Having done this a few times, here's the poop.
Moonrider is mostly right. You can use Windows XP Disk Management (inside Control Panel / Administrative tools) to remove the partition info. However, Windows XP will not allow you to create a FAT32 partition larger than 32 gigs. Note that it will work fine with larger partition, it just wont let you create them. This is a built-in limitation of XP designed to "encourage" you to use NTFS. Why? Because NTFS is less likely to crash, or become corrupted - especially on very large drives.
I have also heard it alleged that FAT32 is supposed to have a slight performance advantage over NTFS, especially if you format the drive with large clusters. But I seriously doubt that the performance advantage would be significant enough to make a real-world difference.
However if you still have your heart set on FAT32, here’s how to do it.

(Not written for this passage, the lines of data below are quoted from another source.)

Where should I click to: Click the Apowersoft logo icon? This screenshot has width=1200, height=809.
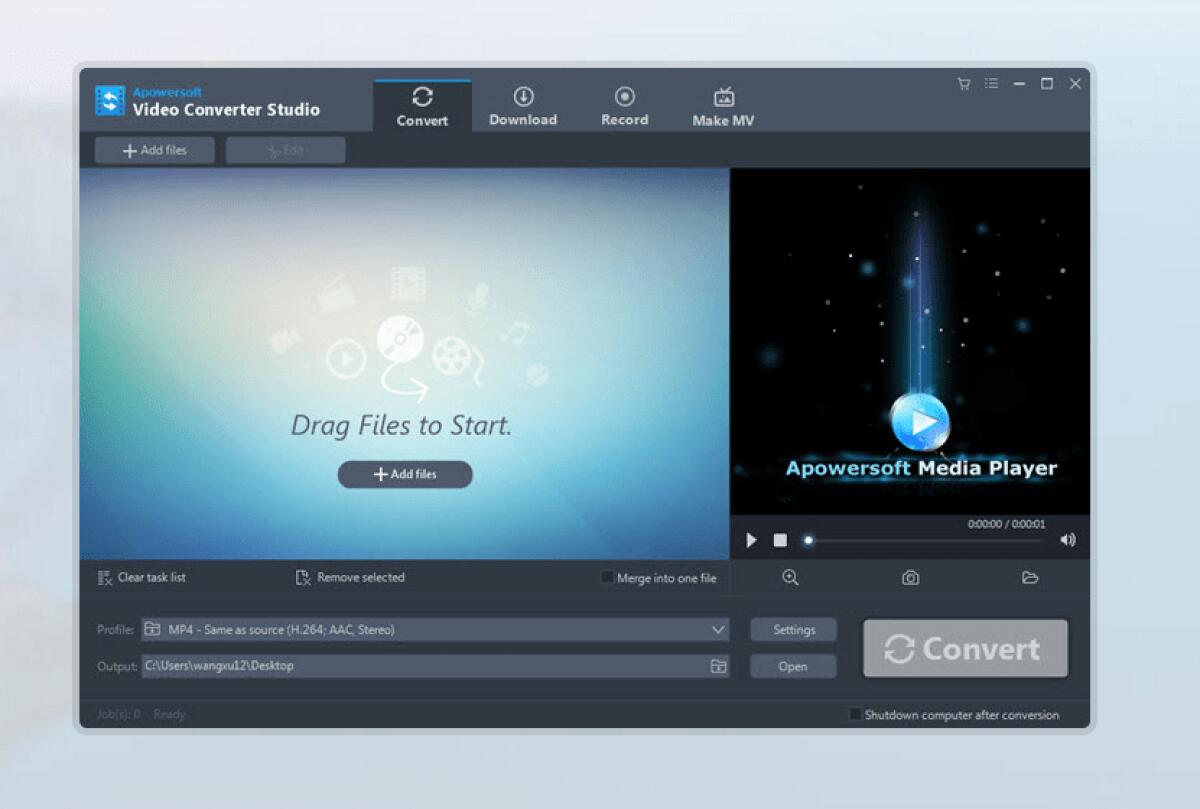coord(109,100)
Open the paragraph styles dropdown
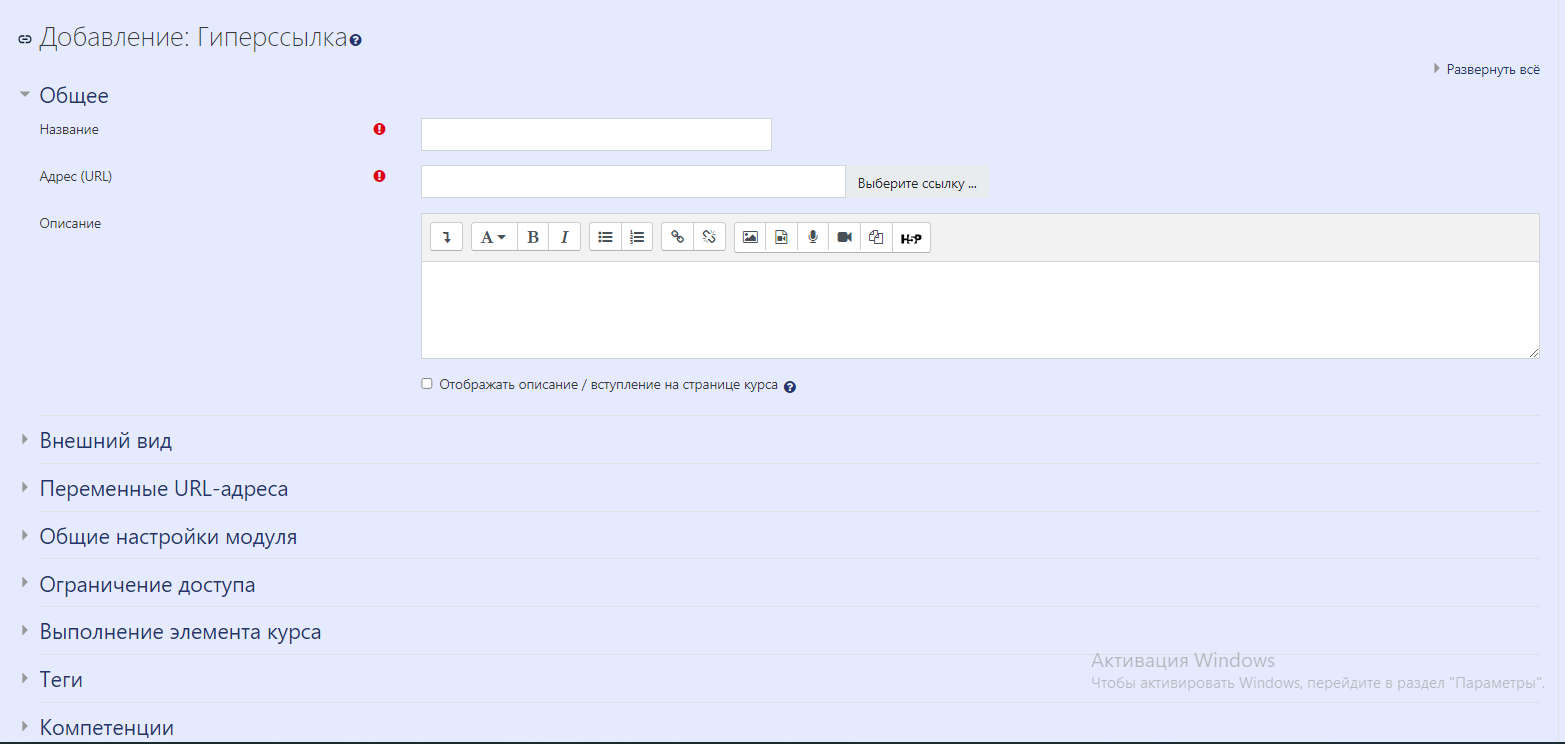This screenshot has width=1565, height=744. tap(493, 237)
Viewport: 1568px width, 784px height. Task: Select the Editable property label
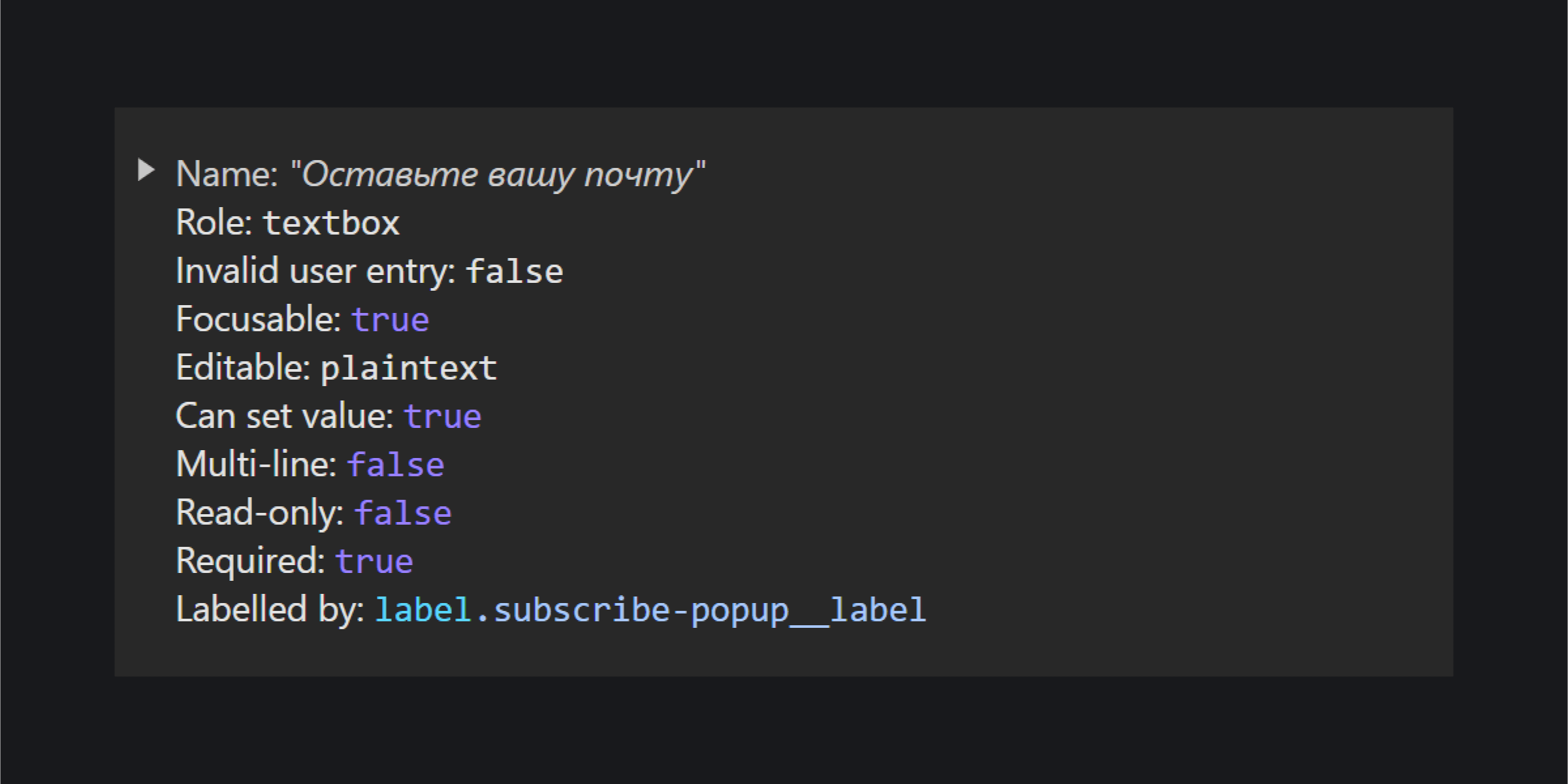(x=243, y=368)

First find a Windows 98 system someplace. Make a startup disk, or make a bootable floppy and copy the FORMAT, FDISK, and SYS commands onto the floppy. Then boot your current computer up from the floppy. Now if you just do a DIR you will not see your drives, because a Win98 boot floppy cant read NTFS formatted drives. But run the FDISK command and then you should see your drives – it will show them as being formatted with a “OTHER” file system. First delete the current partition. Then create a new partition. Then reboot the PC with the same floppy and format the drive.
I would recommend that, as a precaution, you disconnect your other hard drives temporarily while doing all of the above. That way you cant accidentally format the wrong drive. If you do disconnect the other drives, be mindful of your jumper settings - you may have to temporarily re-jumper your drive to “single drive”.
By doing this technique I was able to format a 120 gig FAT32 drive that worked fine as a data drive in a XP computer. I just recently replaced that drive with a 250, and this time I formatted as NTFS.